Only the lines of the data below from the one with "Tờ khai phân" through the one with "[Facebook] (33, 2150)" are wanted. Repeat them exactly.

[SOURCE RECORDS — start]

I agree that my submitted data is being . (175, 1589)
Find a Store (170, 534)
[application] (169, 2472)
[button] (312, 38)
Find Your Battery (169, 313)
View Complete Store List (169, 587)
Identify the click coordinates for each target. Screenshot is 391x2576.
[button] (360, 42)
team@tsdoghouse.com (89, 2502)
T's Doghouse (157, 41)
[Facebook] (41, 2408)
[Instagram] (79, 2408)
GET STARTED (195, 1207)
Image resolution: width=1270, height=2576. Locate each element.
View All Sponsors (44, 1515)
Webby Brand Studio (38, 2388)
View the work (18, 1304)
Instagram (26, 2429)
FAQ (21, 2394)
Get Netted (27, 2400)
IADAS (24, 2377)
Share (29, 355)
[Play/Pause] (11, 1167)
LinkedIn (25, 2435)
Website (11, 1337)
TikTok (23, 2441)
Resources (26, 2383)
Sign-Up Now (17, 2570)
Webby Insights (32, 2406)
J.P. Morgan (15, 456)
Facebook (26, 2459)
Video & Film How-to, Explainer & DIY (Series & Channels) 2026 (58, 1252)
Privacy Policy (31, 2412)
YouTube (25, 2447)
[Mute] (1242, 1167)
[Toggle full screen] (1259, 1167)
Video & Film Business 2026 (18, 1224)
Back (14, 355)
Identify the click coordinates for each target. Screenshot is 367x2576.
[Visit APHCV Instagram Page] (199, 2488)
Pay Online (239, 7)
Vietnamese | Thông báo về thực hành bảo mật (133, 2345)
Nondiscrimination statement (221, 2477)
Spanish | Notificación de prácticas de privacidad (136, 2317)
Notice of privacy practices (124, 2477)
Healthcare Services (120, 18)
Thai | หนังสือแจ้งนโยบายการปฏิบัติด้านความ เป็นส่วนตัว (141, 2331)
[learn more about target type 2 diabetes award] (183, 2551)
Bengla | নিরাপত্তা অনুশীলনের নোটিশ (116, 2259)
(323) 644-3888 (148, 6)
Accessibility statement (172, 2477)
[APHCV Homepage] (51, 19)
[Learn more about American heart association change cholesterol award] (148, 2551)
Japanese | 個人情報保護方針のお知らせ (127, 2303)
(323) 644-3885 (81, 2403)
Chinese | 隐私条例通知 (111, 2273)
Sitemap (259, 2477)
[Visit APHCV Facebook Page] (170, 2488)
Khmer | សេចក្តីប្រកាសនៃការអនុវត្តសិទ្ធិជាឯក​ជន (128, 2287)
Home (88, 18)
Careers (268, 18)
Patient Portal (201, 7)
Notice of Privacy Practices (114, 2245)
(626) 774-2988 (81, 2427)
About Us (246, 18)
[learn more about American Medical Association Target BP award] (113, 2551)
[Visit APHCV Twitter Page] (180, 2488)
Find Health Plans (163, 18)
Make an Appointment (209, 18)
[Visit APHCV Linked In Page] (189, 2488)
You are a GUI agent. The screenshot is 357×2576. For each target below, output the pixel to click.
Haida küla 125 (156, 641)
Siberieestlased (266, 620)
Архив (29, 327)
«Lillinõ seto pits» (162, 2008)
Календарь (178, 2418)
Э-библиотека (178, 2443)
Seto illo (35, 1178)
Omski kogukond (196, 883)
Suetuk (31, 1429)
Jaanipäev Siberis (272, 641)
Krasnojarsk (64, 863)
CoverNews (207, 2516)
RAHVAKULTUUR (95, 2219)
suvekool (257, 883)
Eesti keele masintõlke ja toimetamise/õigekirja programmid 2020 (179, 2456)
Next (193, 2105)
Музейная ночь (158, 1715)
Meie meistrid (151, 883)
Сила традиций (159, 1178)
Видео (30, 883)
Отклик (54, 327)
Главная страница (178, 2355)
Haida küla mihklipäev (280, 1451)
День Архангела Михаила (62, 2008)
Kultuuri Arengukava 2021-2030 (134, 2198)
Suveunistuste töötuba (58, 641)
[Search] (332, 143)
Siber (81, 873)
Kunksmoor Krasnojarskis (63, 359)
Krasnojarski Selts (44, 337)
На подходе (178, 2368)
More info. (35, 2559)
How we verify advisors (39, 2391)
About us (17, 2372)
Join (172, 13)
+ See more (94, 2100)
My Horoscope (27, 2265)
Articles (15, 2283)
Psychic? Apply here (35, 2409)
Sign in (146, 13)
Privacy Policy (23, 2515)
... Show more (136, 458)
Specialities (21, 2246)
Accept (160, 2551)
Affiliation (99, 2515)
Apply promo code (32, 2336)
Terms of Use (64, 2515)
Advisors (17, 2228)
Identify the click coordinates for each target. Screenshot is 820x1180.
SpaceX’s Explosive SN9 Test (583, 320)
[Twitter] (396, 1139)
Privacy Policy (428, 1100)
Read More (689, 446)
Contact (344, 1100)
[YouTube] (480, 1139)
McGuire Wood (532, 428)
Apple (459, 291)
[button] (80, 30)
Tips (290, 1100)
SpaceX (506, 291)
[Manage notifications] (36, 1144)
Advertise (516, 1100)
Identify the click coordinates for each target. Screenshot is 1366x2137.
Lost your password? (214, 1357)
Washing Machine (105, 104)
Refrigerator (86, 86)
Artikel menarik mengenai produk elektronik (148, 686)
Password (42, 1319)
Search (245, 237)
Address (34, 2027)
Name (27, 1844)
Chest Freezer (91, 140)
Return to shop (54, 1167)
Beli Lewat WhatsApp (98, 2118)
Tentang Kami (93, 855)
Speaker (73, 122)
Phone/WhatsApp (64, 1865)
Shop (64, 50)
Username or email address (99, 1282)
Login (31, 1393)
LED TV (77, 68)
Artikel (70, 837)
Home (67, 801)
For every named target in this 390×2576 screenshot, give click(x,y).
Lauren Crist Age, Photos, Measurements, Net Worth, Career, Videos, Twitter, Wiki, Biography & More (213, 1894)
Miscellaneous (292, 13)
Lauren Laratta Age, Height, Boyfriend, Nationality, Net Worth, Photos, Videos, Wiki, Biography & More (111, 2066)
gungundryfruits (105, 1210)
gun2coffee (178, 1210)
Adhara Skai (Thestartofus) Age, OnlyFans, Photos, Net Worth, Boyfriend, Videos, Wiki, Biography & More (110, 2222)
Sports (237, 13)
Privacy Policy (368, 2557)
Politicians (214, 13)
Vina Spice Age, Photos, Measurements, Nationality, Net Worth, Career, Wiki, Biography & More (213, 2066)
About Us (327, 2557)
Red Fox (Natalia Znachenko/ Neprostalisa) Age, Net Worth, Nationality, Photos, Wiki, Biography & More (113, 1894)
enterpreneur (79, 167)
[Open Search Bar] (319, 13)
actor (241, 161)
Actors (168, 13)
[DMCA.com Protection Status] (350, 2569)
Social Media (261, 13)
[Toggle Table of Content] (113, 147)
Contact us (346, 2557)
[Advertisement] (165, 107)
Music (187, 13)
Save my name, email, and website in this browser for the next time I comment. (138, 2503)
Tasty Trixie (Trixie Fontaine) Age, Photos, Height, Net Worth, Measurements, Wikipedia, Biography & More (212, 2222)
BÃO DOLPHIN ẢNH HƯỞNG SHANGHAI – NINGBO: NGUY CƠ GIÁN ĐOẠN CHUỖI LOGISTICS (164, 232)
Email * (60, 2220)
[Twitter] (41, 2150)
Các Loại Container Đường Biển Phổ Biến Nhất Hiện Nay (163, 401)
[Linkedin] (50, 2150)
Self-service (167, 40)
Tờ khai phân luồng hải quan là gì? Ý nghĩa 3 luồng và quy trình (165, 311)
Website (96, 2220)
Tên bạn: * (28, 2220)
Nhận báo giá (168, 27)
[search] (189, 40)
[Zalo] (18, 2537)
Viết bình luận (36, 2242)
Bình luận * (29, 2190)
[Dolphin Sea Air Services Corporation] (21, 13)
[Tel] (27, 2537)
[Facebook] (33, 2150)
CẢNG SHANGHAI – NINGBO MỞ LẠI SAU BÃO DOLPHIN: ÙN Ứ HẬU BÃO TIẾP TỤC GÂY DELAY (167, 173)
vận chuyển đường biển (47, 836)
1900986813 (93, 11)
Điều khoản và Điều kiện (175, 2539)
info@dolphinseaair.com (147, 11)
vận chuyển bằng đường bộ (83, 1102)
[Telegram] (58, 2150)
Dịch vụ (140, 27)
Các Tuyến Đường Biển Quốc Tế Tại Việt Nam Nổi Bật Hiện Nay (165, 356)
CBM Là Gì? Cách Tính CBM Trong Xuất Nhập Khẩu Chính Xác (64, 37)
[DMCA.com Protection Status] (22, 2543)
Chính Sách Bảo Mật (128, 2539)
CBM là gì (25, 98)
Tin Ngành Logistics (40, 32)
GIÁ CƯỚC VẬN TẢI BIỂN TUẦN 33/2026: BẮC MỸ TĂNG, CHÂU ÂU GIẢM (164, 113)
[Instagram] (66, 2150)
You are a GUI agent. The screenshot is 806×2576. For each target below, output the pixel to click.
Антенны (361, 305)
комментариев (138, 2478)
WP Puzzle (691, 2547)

[SOURCE RECORDS — finish]

» SOLUTION
Tờ khai phân luồng hải quan là gì? Ý nghĩa 3 luồng và quy trình (165, 311)
Website (96, 2220)
Tên bạn: * (28, 2220)
Nhận báo giá (168, 27)
[search] (189, 40)
[Zalo] (18, 2537)
Viết bình luận (36, 2242)
Bình luận * (29, 2190)
[Dolphin Sea Air Services Corporation] (21, 13)
[Tel] (27, 2537)
[Facebook] (33, 2150)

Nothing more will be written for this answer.